Clearly, I have put a lot of thought into the concept of happiness. I have always struggled with a certain darkness and spent most of my late teens and 20’s battling debilitating depression.
Ironically, one of the things that came out of my accident and subsequent experiences is that, for the first time in my adult life, I actually liked myself. This is the result of a number of things. Perhaps it is partly age, experience (experience = making lots of mistakes) and maybe evolving out of all my growing pains/angst; part of it is that, for the first time in my life, I had to tolerate a really shitty situation. In the past, if I hadn’t been happy with things (e.g. an academic path, a job, a relationship) I could just move on to something else. In this situation, I had nowhere to run to and was forced to endure, and get through a really tough thing. Before my accident, I would poo-poo my various accomplishments, thinking, well, if I can do it, it couldn’t have been that hard. My accident was something I knew was, objectively, really hard and I was/am proud of the way I conducted myself through it. As a result, for the first time in my life, I could acknowledge the positive qualities I now knew I had always possessed.
When people would hear about my accident, I would often hear sentiments along the lines of “You survived for a reason.” NO. I survived because of a confluence of certain factors and events. I’m sure people say stuff like this to impose meaning on a tragic incident/situation, probably more for their benefit than mine. I have always been a humanist/atheist, from age 5 or 6 or so. This faith in my own strength and abilities, rather than any reliance on an external source, has had a strong influence on the way I’ve led/lead my life.

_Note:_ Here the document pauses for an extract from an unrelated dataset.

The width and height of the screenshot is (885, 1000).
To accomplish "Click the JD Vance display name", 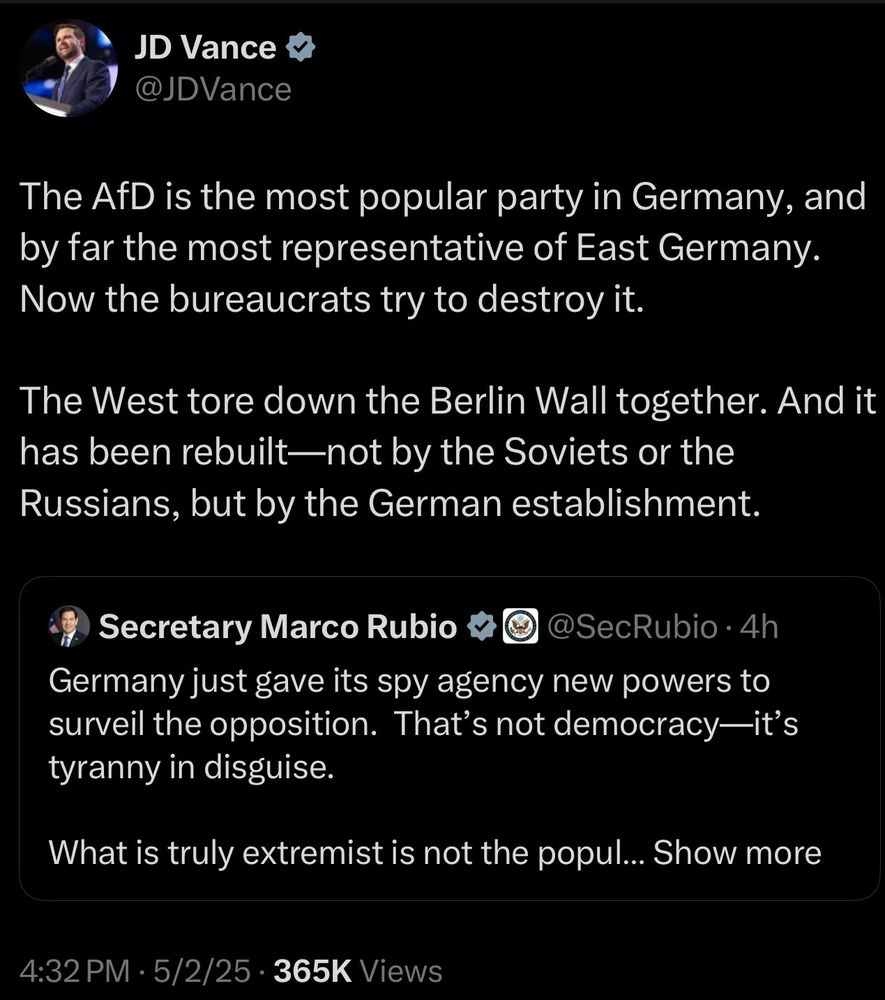I will pos(205,47).
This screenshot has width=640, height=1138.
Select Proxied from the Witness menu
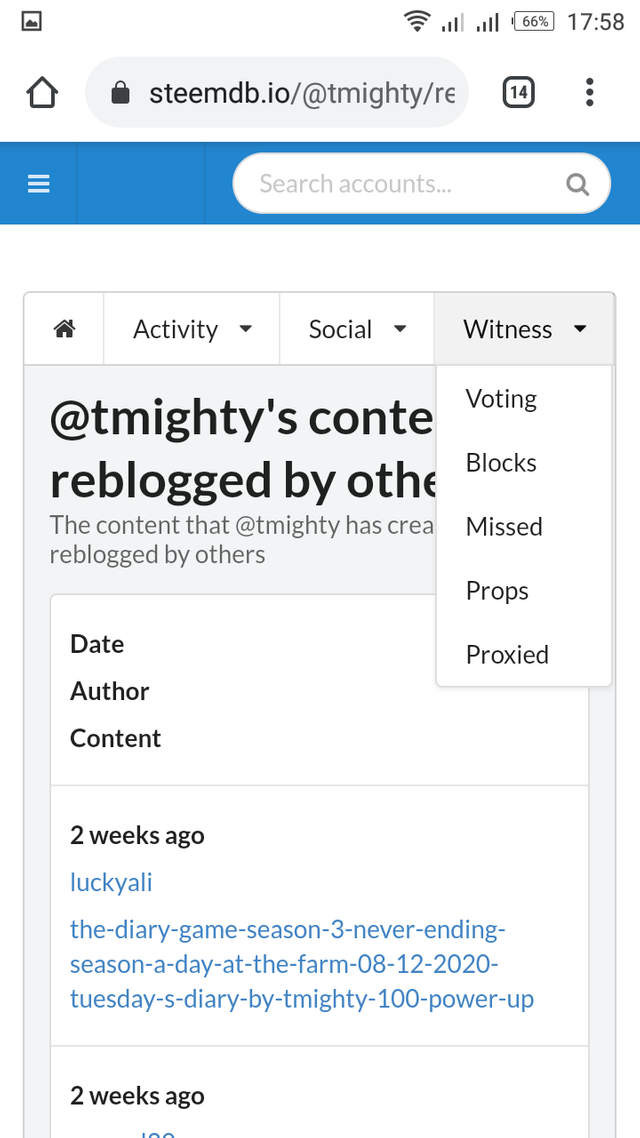coord(507,655)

I read Frankl’s short but powerful text Man’s Search for Meaning a year or two after my accident. Frankl articulated what I had always struggled with, and one of the root causes of my previous depression. This Atlantic article does a good job of summarizing themes that have dominated my life. I know I am no hedonist, and that simply experiencing pleasure, does not make me happy.

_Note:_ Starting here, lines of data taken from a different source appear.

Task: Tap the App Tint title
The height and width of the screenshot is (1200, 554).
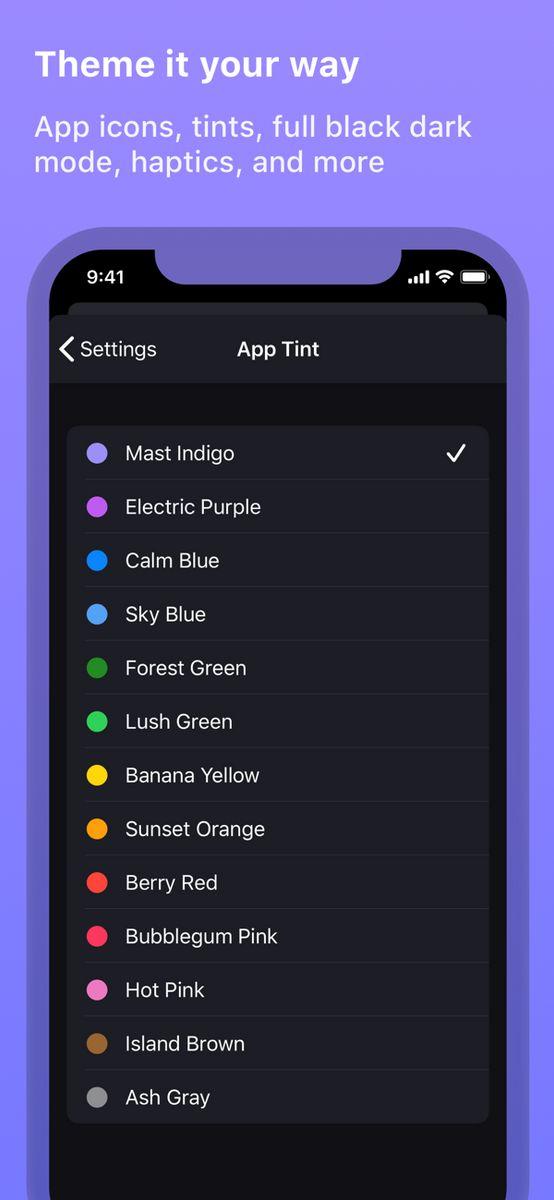Action: click(x=278, y=349)
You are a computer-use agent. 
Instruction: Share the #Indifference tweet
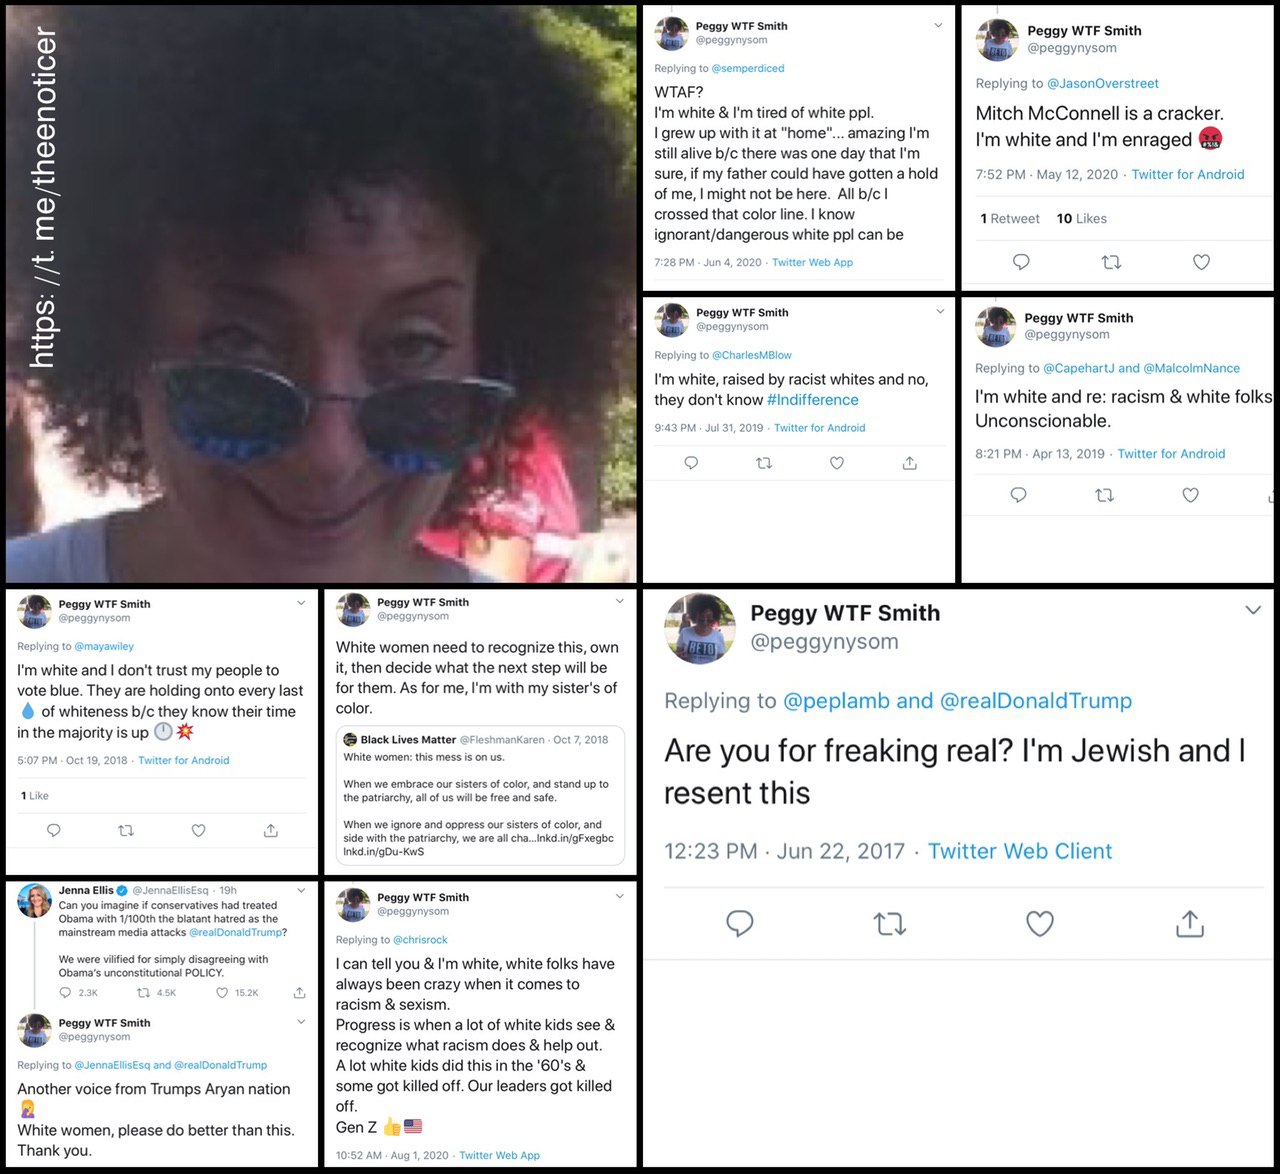point(909,463)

One question I still struggle with is whether happiness is a choice or not. Sometimes biological factors seem to be very strong; yet, why is it that quite a lot of people can find happiness amidst pretty poor circumstances and others, manage to grab failure from the jaws of relatively good circumstances? A topic worthy of an entire blog of it’s own.
In the meantime, I seek to live my life to the fullest, meaning with stoke, determination, integrity, and doing my little bit to help other people realize their potential.